В общем, все шло нормально. Лебедь с невозмутимым лицом тасовал, Всем Дали Сапоги визжал напильником, Кретов светил в потолок жуткими своими глазищами.
Начиналась пурга.
— Занесет, зараза, канавы, — разрядился Семен. — А завтра рвать. Мне три дай карты…
— Мне одну, — отозвался Лебедь.
— Две, — сказал Голован, взял карты и повернулся к Богомолу. — А тебе я рвать не буду.
— Почему? — изумился Богомол.
— Почему, почему?.. Я тебе сколь раз говорил — сделай лестницу, а ты… так твою в корень? У тебя ж не канава, а… — Голован замешкался, подыскивая сравнение, но не нашел его и выругался. — В общем, делай лестницу!
— Дак материалу нету, — тихонько пожаловался Богомол.
— А мне какое дело! Найдешь…
— Ладно уж, — вздохнул Богомол.
— Так-то. У меня пюре… Ужас как люблю сладкое, особливо грибочки соленые…
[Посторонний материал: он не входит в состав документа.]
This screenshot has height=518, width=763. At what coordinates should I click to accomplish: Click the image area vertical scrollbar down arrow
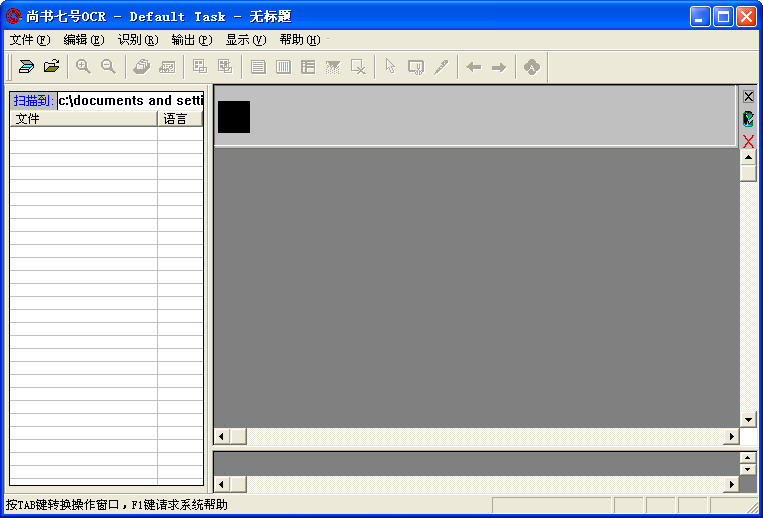pos(748,419)
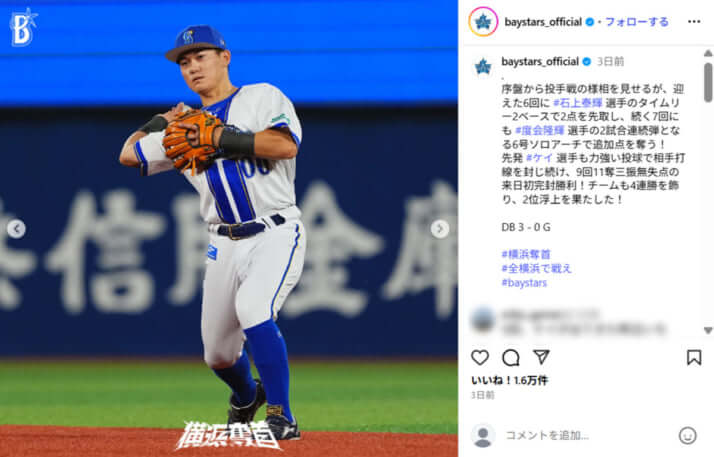Open the baystars_official story ring avatar
The height and width of the screenshot is (457, 714).
point(483,21)
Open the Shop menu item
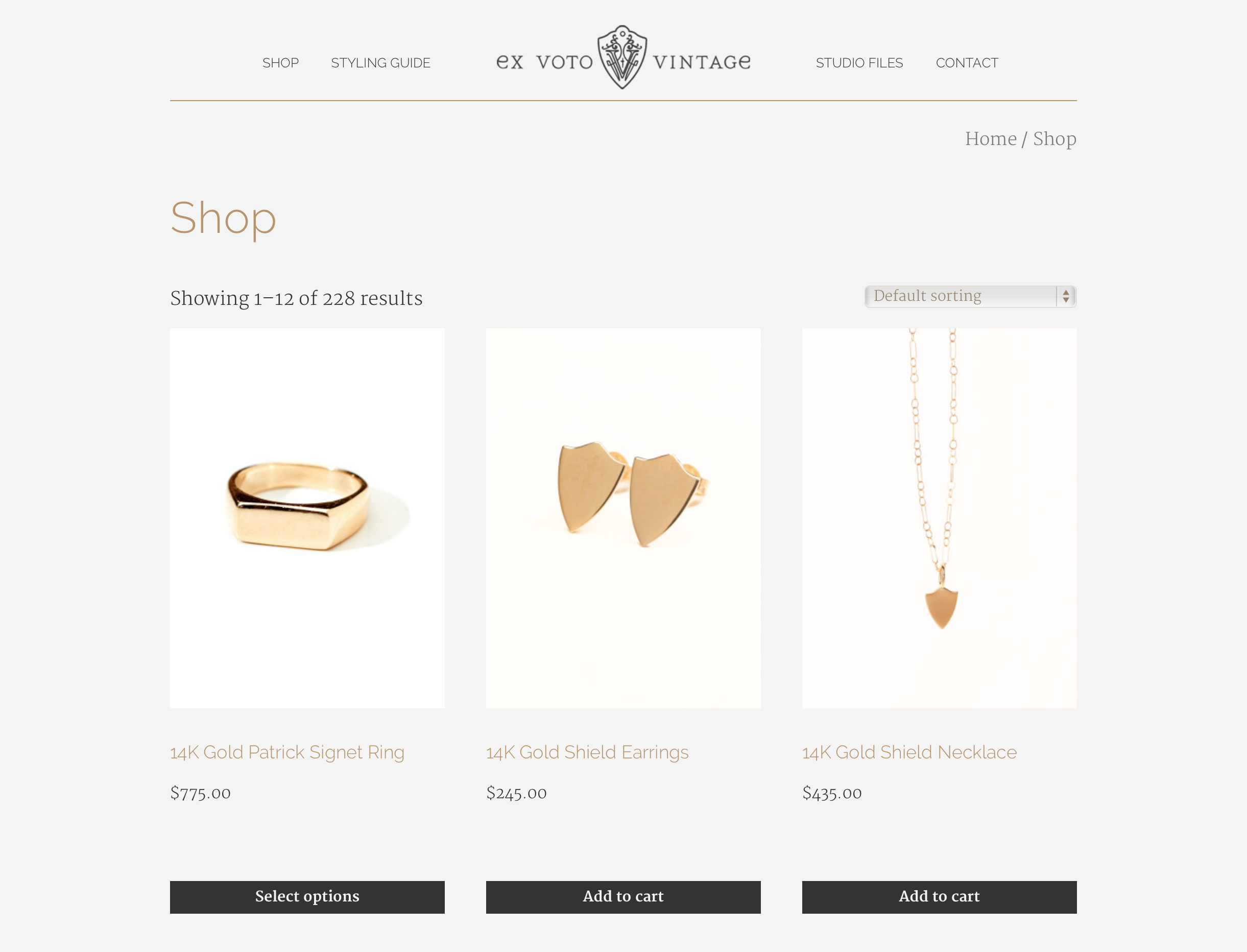The height and width of the screenshot is (952, 1247). tap(280, 63)
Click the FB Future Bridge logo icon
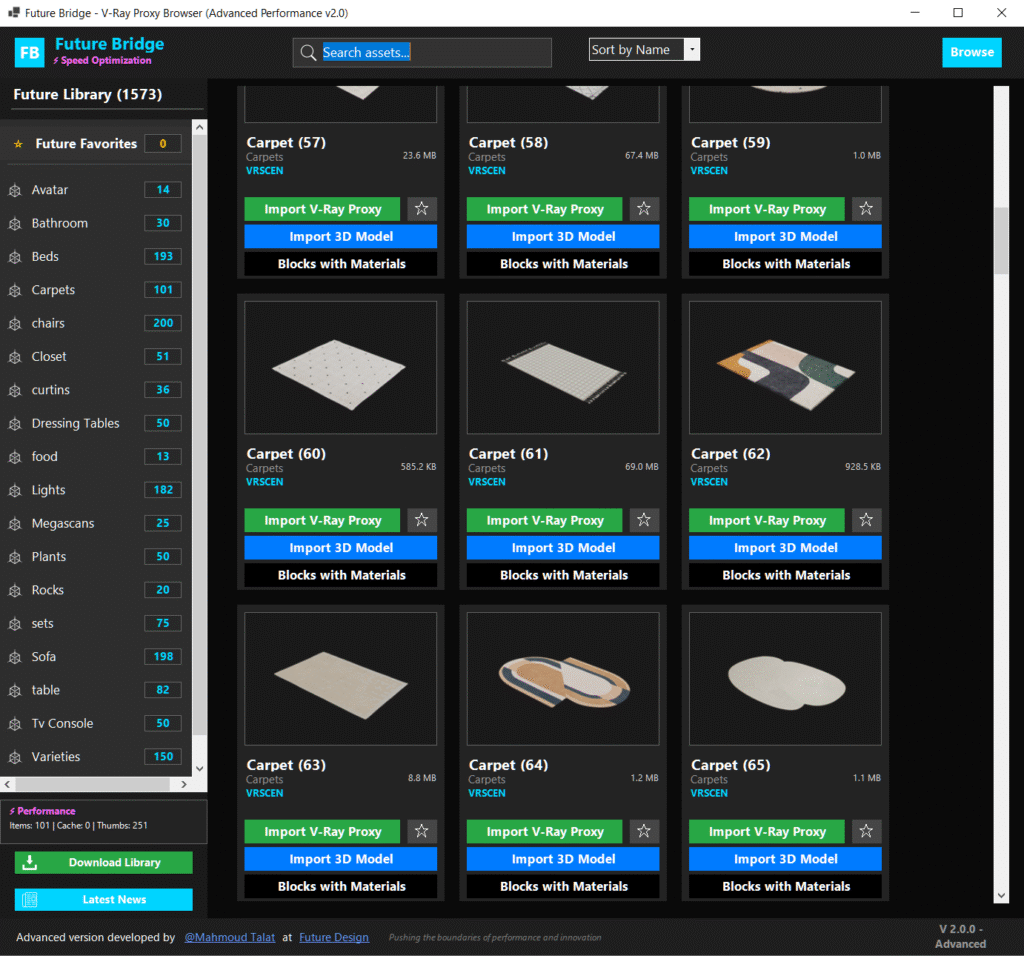This screenshot has height=956, width=1024. point(30,52)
Примерзшую дверь, обитую старыми матрацами, кто-то дернул, но открыл не сразу, а со второго усилия. На пороге появился Пашка Ледокол, весь в снегу, с красной от ветра харей и улыбкой на ней. Он заколотил ногами, стряхивая снег.
— Сейчас я вам номер покажу… Под названием «Косой на веревке»…
Ледокол сбросил на пол избы ватник и опять исчез за дверью. Вернулся он не один, а с зайцем на проволочной петле. Беляк кинулся было под койку, но Пашка поднял его на проволоке, заяц засучил ногами и вдруг закричал пронзительно, захлебываясь детским криком. Пашка наподдал ему сапогом. Косой заверещал еще сильнее, идя по нервам печальным, смертным звуком.
— Отпусти животное, — привстал Голован.
— Тоже защитник нашелся, — оскалился Пашка. — Я вот его счас, может, живым варить стану. И не лезь, потому как мой.
— Заткнись, — тихо сказал Семен.
А Лебедь, положив карты, подошел к Ледоколу и хотел было вырвать у него проволоку.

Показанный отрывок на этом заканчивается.